## 实验演示：使用fasttext做意图分类xiam
### 意图（intent）是服务类聊天机器人，搜索引擎领域的重要手段，例如下图


![alt text](figure/Dialogue-Structure-NLP.png)

图片来自[网络](https://stanfy.com/blog/advanced-natural-language-processing-tools-for-bot-makers/)


下面的数据样本来自github的rasa_nlu项目： `data/examples/wit/demo-flights.json`

几个订机票的用户命令，看名字是facebook的wit.ai的数据格式


```json
{
  "data" : [
    {
      "text" : "i want to go from berlin to tokyo tomorrow",
      "entities" : [
        {
          "entity" : "location",
          "value" : "\"berlin\"",
          "role" : "from",
          "start" : 18,
          "end" : 24
        },
        {
          "entity" : "intent",
          "value" : "\"flight_booking\"",
          "start" : 0,
          "end" : 42
        },
        {
          "entity" : "location",
          "value" : "\"tokyo\"",
          "role" : "to",
          "start" : 28,
          "end" : 33
        },
        {
          "entity" : "datetime",
          "value" : "\"2016-05-29T00:00:00.000-07:00\"",
          "start" : 34,
          "end" : 42
        }
      ]
    },
    {
      "text" : "i'm looking for a flight from london to amsterdam next monday",
      "entities" : [
        {
          "entity" : "location",
          "value" : "\"london\"",
          "role" : "from",
          "start" : 30,
          "end" : 36
        },
        {
          "entity" : "location",
          "value" : "\"amsterdam\"",
          "role" : "to",
          "start" : 40,
          "end" : 49
        },
        {
          "entity" : "datetime",
          "value" : "\"2016-05-30T00:00:00.000-07:00\"",
          "start" : 50,
          "end" : 61
        }
      ]
    },
    {
      "text" : "i want to fly to berlin",
      "entities" : [
        {
          "entity" : "location",
          "value" : "\"berlin\"",
          "role" : "from",
          "start" : 17,
          "end" : 23
        }
      ]
    },
    {
      "text" : "i want to fly from london",
      "entities" : [
        {
          "entity" : "location",
          "value" : "\"london\"",
          "role" : "from",
          "start" : 19,
          "end" : 25
        }
      ]
    }
  ]
}
```

### 大规模 intent 分类数据是各个公司的重要资产，我没有大的intent分类数据，所以使用rasa_nlu的一个小的demo样本来做示例

In [1]:
import json
import io

# 数据来源：
# 从github下载rasa_nlu项目的repo， 使用`rasa_nlu/test_models/test_model_mitie/training_data.json`

# 1. 从json文件读入数据
name = 'data/training_data.json'
with io.open(name, encoding="utf-8-sig") as f:
    data = json.loads(f.read())

In [2]:
labels, texts = [], []

# 2. 从json格式的数据提取intent和text
for eg in data['rasa_nlu_data']['common_examples']:
    texts.append(eg['text'])
    labels.append('__label__'  + eg['intent'])

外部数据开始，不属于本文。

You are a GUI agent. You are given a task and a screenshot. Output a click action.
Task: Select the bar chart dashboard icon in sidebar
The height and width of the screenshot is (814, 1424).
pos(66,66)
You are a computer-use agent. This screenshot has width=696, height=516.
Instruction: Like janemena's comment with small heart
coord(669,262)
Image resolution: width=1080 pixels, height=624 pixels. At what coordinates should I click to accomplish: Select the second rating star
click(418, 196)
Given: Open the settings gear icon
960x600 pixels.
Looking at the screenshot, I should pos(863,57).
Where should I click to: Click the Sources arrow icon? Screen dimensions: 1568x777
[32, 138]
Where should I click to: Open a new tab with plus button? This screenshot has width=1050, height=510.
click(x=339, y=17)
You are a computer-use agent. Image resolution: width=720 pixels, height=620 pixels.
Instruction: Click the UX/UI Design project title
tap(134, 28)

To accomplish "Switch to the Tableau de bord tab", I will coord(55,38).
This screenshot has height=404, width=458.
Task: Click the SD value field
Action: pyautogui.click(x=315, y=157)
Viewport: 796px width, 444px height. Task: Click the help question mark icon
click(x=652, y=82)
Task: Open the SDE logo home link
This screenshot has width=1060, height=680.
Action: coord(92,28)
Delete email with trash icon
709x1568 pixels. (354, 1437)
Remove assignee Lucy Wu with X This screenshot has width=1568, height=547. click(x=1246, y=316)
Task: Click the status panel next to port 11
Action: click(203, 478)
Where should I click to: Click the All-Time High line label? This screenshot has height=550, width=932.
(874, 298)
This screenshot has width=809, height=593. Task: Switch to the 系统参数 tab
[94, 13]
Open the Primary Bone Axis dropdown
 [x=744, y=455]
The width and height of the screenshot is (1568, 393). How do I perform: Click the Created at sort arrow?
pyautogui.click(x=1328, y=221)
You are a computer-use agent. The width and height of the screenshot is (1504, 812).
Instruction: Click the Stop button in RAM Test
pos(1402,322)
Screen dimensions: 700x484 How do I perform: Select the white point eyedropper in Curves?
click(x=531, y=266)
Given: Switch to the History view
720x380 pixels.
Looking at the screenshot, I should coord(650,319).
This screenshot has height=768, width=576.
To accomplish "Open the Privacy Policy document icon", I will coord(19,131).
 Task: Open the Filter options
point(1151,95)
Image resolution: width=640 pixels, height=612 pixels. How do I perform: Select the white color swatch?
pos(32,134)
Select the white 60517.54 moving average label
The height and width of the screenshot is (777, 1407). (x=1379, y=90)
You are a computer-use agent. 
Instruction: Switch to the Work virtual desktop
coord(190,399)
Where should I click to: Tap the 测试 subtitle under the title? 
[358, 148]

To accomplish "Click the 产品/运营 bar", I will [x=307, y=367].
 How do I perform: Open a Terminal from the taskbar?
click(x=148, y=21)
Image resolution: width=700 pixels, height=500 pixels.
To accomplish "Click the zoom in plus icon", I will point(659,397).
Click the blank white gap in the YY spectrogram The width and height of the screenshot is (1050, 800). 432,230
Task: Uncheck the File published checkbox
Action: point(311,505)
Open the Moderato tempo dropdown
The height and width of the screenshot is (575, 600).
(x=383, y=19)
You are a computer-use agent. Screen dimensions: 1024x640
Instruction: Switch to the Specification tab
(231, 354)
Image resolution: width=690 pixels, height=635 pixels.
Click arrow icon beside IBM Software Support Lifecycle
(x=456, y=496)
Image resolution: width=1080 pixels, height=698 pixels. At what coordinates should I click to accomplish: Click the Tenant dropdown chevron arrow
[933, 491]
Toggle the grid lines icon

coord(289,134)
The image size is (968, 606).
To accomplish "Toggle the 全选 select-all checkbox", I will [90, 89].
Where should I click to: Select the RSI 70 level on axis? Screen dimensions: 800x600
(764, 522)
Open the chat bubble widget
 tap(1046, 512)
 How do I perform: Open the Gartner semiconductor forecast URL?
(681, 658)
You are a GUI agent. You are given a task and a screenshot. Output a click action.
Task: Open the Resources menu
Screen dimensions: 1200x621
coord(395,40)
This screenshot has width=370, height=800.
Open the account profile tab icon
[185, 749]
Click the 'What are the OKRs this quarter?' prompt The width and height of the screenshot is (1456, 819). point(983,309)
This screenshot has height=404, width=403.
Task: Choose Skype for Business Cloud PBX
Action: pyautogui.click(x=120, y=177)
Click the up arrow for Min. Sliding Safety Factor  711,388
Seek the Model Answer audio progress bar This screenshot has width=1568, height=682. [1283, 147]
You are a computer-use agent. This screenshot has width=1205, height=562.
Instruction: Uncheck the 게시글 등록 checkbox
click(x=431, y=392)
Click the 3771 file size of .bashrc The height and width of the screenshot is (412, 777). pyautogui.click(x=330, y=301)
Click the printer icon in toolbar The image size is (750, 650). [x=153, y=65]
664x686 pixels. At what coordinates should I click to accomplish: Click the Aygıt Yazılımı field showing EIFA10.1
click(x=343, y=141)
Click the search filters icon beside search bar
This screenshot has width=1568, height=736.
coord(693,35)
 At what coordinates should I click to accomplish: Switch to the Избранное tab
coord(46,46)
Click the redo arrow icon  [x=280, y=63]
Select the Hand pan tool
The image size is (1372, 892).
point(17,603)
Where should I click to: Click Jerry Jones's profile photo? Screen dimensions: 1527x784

# 3. 将数据分割成 training数据 和 heldout(又名validation)数据
with open('data/intent_small_train.txt', 'w') as f_tr:
    with open('data/intent_small_valid.txt', 'w') as f_val:
        for i in range(len(labels)):
            if i==0 or labels[i]!=labels[i-1]:
                f_val.write(labels[i] + ' ' + texts[i]+'\n')
            else:
                f_tr.write(labels[i] + ' ' + texts[i]+'\n')

# 4. 打印数据，直观了解

print('所有的 intent:')
print(set([x[9:] for x in labels]))
print('\n')

print('所有的 (intent, text) 样本:')
xs = sorted([(labels[i], texts[i]) for i in range(len(labels))])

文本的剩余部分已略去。